### Extrait
+---+

Dave Chapelle fait une vanne très bien là-dessus. Il commence en disant qu’il est nul en imitation, mais qu’il se lance quand même, et dit : « Toi t’es un mec super, je t’adore, mais je vais attendre un an, deux ans, dix ans. Et quand il va y avoir un truc sur toi, je vais te défoncer. Alors j’ai imité qui ? Bah vous le public. » Dès qu’un type met le pied hors des bandes, il se fait shooter, et t’as tout le monde qui sort en gueulant « Hé regardez là-bas, y’a un mec qui a fait une erreur ! » Donc t’as le choix. Soit t’en as peur, et y’a plus rien de spontané. Soit tu continues. Parce que je pense que l’humour est déclenché souvent avec de la provocation. L’idée est de pouvoir dire des choses indicibles pour mieux faire comprendre que c’est horrible. Dans Platane, je mets des coussins, des airbags autour des vannes monstrueuses que je peux faire – en étirant au maximum la gêne que ces vannes provoquent. Cette gêne raconte que c’est horrible de dire des trucs pareils et non pas « Olala, qu’est-ce qu’on se marre ». Mais c’est vrai que pour un humoriste, l’époque est ouf. C’est comme être entre les deux tours – celles qui se sont effondrées – sur un fil. Puis au loin, tu vois les avions qui arrivent.

Par exemple, cette vanne, t’en es sûr ?
Je dis les choses et après je tremble. Une fois que c’est dit, je me dis « J’espère que ça ne va pas être sorti de son contexte ».

Tu tremblais avant ?
Pas du tout. Jamais.

Ça fait combien de temps que tu trembles ?
J’exagère quand je dis ça. Ce qui nous est arrivé avec Ramzy à Saint-Nazaire par exemple, cela ne m’a pas empêché de dormir la nuit. J’ai juste halluciné sur les proportions que cela a pris. Je ne me suis jamais dit « Pourquoi on a dit ça ? Cette ville est tellement sublime. » Je comprends que cette ville a été bombardée, qu’elle a été reconstruite, qu’on n’avait pas les moyens, etc… Après, si on ne peut plus parler d’esthétique pure, sans y intégrer un contexte historique, sans y rajouter la masse ouvrière et en créer soudain une histoire du riche Parisien contre les pauvres Provinciaux… D'ailleurs, je connais des villes du sud de la France qui ont de l’oseille et qui sont très moches aussi.

+---+

### Données
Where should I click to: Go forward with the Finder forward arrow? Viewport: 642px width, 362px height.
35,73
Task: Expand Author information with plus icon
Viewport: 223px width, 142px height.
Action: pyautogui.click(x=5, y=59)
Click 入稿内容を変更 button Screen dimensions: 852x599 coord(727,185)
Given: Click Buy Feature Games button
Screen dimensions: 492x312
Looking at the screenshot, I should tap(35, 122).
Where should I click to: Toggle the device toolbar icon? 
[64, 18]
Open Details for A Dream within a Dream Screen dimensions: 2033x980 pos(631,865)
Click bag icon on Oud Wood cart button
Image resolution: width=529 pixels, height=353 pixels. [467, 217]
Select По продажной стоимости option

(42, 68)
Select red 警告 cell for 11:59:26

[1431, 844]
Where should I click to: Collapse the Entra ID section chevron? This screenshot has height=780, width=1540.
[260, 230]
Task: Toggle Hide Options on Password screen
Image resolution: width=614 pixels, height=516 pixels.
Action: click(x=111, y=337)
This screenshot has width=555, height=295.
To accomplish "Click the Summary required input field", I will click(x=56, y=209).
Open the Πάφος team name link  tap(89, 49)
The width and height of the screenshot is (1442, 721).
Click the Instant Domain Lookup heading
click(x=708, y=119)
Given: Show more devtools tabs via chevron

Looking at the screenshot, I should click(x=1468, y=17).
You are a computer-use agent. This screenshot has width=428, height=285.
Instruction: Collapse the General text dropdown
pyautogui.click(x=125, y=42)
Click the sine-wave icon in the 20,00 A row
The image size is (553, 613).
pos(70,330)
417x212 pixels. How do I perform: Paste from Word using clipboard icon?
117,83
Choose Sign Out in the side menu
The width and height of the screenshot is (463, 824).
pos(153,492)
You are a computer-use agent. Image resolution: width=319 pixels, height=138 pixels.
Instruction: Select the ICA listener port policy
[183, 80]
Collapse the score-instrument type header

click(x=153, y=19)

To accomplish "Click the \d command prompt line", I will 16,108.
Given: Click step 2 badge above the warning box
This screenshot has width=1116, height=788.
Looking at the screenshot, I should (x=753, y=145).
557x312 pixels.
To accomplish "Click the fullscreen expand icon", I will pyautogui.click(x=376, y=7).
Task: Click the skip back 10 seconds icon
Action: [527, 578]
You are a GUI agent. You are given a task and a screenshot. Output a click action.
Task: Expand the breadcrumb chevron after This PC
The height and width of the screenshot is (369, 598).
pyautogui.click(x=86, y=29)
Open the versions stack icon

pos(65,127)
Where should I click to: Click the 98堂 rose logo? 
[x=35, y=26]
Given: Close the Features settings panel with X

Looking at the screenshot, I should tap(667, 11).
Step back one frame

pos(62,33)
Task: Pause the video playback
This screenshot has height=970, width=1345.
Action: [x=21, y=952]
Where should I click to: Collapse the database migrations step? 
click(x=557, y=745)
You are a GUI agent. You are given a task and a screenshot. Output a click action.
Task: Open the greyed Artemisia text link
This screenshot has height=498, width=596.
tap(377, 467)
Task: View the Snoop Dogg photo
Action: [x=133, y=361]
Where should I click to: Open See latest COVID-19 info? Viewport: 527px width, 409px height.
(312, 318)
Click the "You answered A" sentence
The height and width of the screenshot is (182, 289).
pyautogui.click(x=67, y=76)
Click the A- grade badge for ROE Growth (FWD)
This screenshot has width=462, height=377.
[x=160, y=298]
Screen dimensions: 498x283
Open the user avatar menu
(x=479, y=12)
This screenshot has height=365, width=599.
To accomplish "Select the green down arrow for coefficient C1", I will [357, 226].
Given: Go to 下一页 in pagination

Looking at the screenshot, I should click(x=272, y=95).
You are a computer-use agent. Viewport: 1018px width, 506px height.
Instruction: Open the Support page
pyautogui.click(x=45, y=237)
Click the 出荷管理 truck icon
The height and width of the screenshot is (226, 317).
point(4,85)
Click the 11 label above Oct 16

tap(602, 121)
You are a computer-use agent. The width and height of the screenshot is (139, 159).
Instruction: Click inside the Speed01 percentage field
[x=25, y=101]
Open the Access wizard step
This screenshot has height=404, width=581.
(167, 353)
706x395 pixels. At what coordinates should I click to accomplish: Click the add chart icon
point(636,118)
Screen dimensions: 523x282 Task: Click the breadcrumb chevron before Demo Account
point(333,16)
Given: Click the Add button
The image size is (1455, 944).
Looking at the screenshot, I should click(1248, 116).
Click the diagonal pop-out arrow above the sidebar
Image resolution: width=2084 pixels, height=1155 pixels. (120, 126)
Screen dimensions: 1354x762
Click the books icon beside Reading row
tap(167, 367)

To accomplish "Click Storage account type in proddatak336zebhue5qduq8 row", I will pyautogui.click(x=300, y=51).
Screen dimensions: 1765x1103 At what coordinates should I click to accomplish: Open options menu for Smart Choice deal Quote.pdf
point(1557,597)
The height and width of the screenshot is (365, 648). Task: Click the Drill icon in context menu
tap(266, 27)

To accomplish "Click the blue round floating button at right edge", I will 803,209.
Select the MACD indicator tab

+---+

### Consignes
1: Répondez brièvement aux questions suivantes sur l'extrait :
(a) Qu'annonce Dave Chapelle sur ses talents d'imitateur avant de lancer sa vanne ?
(b) Que place-t-on dans Platane autour des vannes monstrueuses ?
(c) Avec qui l'épisode de Saint-Nazaire est-il arrivé ?
2: D'après l'extrait, pourquoi la gêne provoquée par les vannes monstrueuses de Platane est-elle étirée au maximum ?
Répondez uniquement à partir de l'extrait.

### Réponses attendues
1:
(a) Il dit qu'il est nul en imitation.
(b) Des coussins, des airbags.
(c) Avec Ramzy.

2: Cette gêne montre qu'il est horrible de dire de telles choses, et non qu'on doit en rire. L'idée est de pouvoir dire des choses indicibles pour mieux faire comprendre qu'elles sont horribles.